Looking ahead, the report forecasts that content investment will increase to $16.7 billion by 2029, with India closing the gap with Korea. The share of content spend for TV is expected to decrease from 59% in 2025 to 51% in 2029, while streaming is projected to rise from 31% to 38%, and theatrical content is anticipated to edge up from 10% to 11%.
Key industry trends highlighted in the report include declining ad revenues for broadcasters, streaming platforms adjusting their original content strategies, and the increasing use of artificial intelligence to streamline production workflows and enhance ad monetization. The report also emphasizes the importance of local producers leveraging their skills across TV, film, and streaming platforms to drive engagement.
The report points out the varying dynamics across platforms and markets, with traditional TV remaining strong in Thailand and Vietnam, while India continues to have a significant impact through regional-language programming. Korea and the Philippines are facing challenges as audiences shift to streaming, while Indonesia's TV sector remains stable. Streaming consumption has surged in 2025, with India leading in premium VOD viewing hours, followed by Korea, Indonesia, the Philippines, Thailand, and Malaysia.
In terms of theatrical content, India's box office revenue increased to $1.4 billion in 2024, driven by South Indian films. Korea experienced a decline in box office revenue, while Indonesia, the Philippines, and Vietnam saw growth in their respective markets. Local titles played a significant role in capturing box office revenue in these markets.

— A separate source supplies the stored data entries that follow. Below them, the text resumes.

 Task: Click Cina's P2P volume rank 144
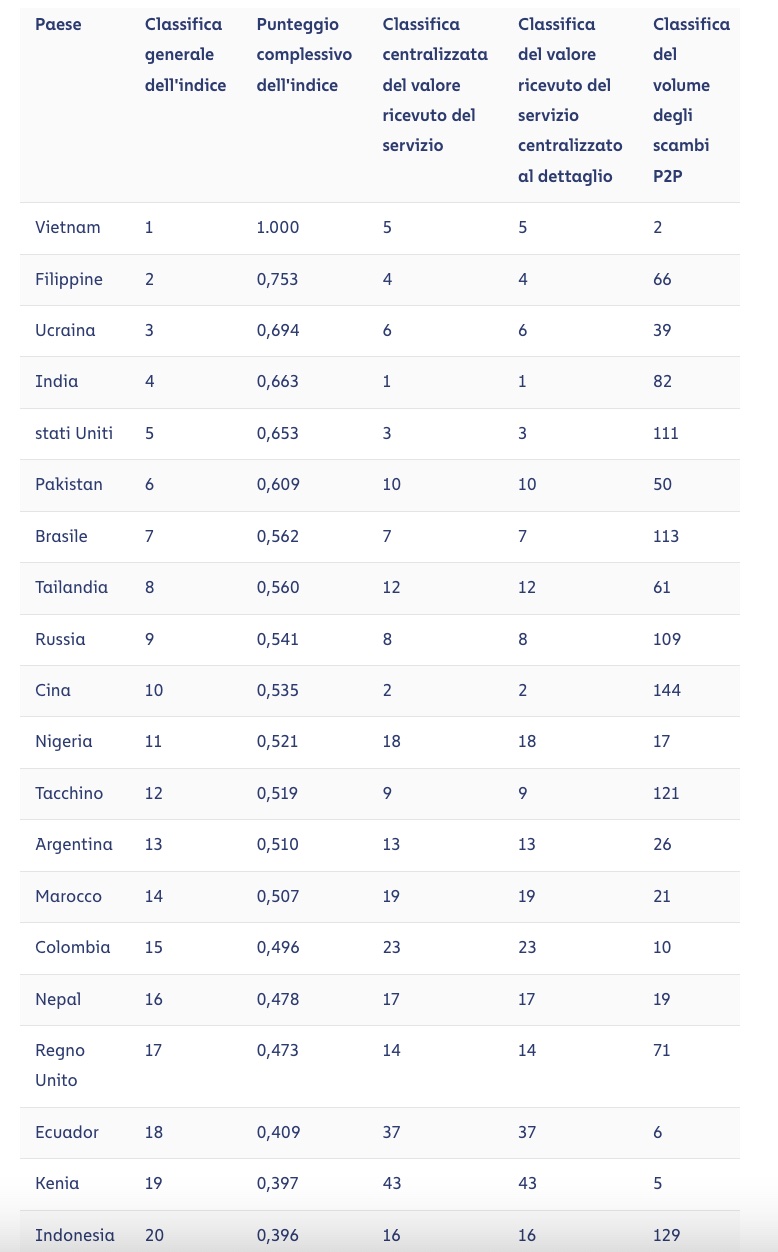pos(666,690)
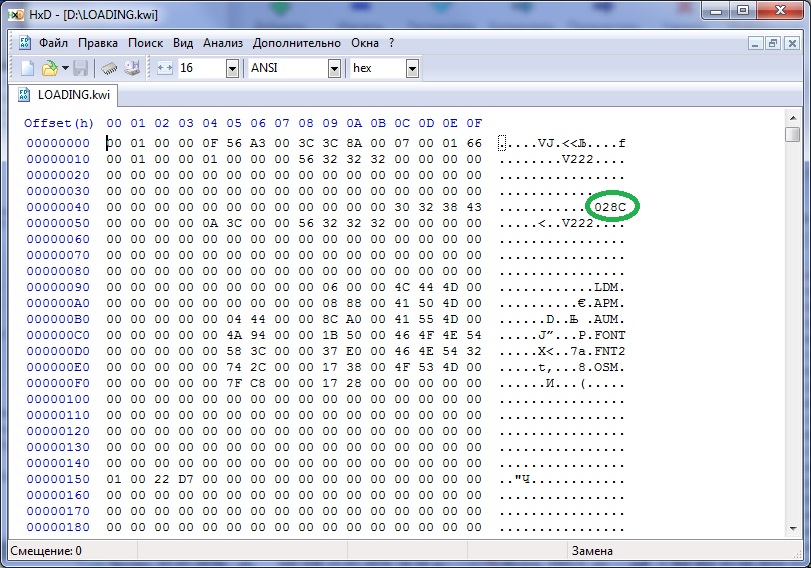Click the Open RAM chip icon
The image size is (811, 568).
[109, 68]
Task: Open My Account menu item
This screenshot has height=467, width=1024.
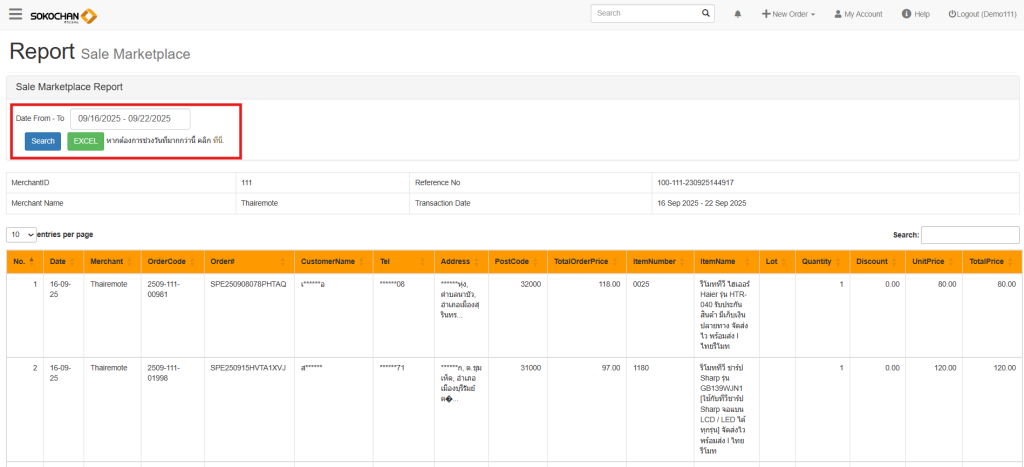Action: tap(858, 14)
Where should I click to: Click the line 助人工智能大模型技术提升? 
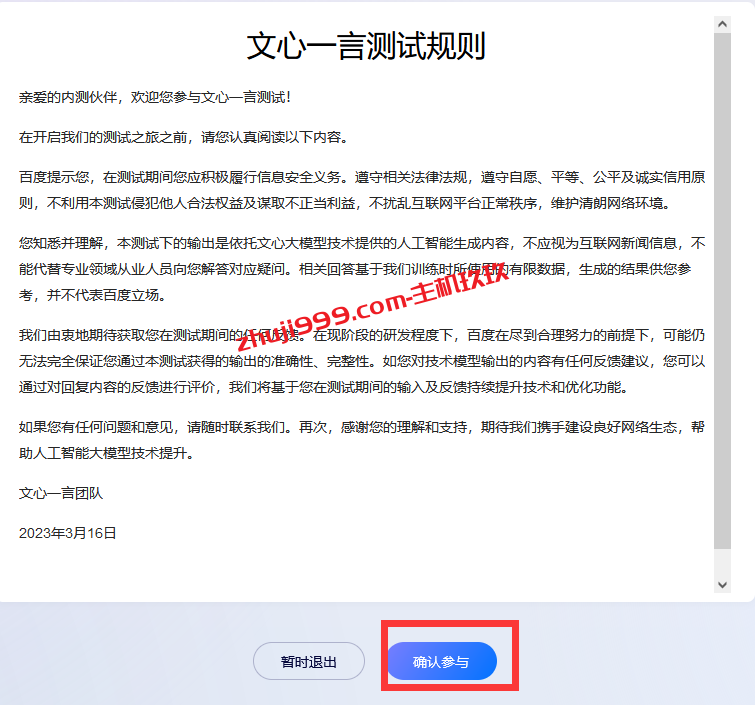105,453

Stephen Laslocky, VP at MPA, highlighted the resilience of content investment in Asia Pacific, driven by sports rights in India and Korea, as well as investments in premium drama and local storytelling. He emphasized the importance of balancing growth and profitability, adapting to the ad-supported future, and leveraging innovations like AI to enhance content creation and distribution efficiency. The industry's challenge lies in scaling while staying consumer-centric to succeed in the evolving landscape.